Marino Marini

BIOGRAPHY

EXHIBITIONS

CATALOGS

WORK

In 1917 he enrolled at the Academy of Fine Arts in Florence, attending the painting courses of Galileo and those of sculpture held by Domenico Trentacoste. In 1919 he went to Paris for the first time where he came into contact with the new trends in the art world. Back in Italy he begins to practice painting and engraving, binding himself to the figurative tradition of the late nineteenth century, in particular to the work of Medardo Rosso. The influence of artists can be seen in some of his early works of the early Renaissance, in particular Piero della Francesca. He soon detaches himself from these influences, embracing the search for pure and absolute forms. Already in 1922 he decides to devote himself to sculpture and begins to participate in a series of exhibitions that will make him famous.
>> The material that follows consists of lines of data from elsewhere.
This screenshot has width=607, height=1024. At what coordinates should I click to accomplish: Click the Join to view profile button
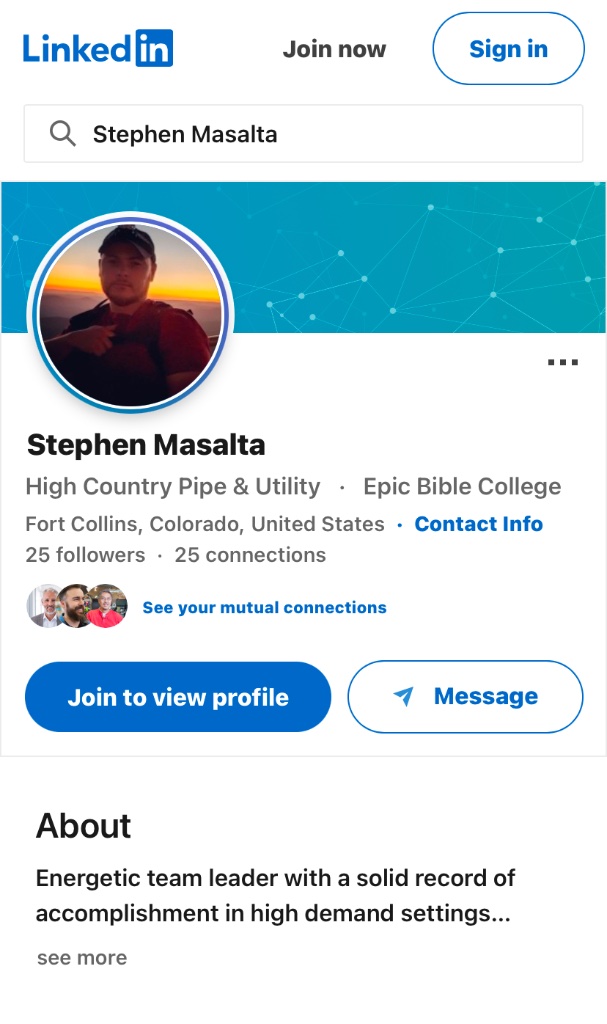[178, 697]
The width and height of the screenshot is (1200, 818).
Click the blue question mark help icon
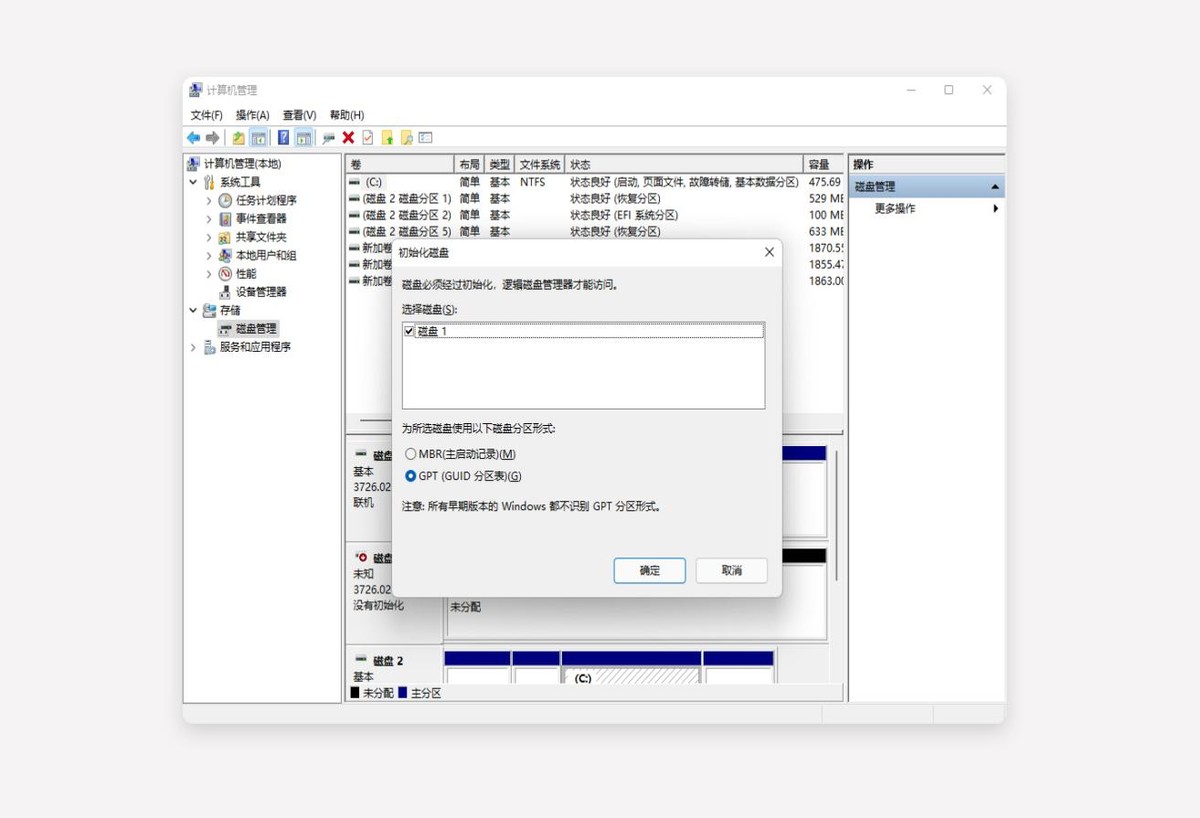[x=284, y=138]
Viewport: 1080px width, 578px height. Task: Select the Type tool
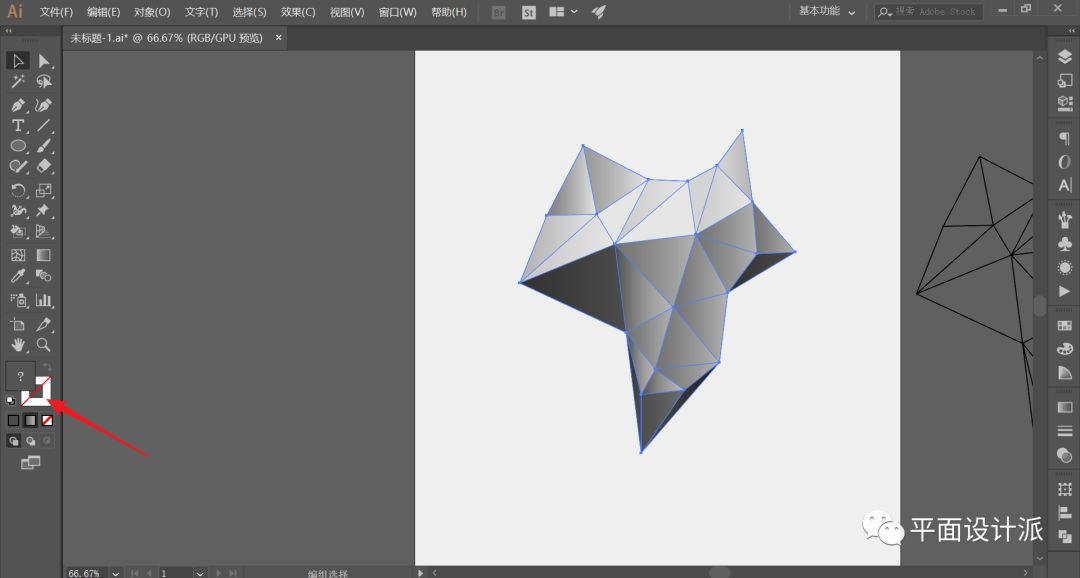tap(18, 126)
In 1929 he decides to move to Milan which he considers the most European city in Italy. In the same year he began working for the ISIA art school in Monza, where he was assigned the chair of sculpture which he would hold until 1940. In the early thirties he again visited Paris, where he met the greatest artists of the time: Picasso, De Chirico, Kandinskij and many others. In 1932 he exhibited both in Milan and Rome and became an honorary member of the Academy of Fine Arts in Florence. The following years see him as the protagonist of several trips in Italy and abroad that allow him to increase his fame. After the war begins a gradual release from defined forms and an increase in his satisfaction with elegant and stylized shapes and volumes. In this sense, his friendship with the sculptor Henry Moore is significant. At the same time his notoriety grows worldwide: he exhibits in all the most important museums and receives continuous recognition throughout the fifties, sixties and sixties.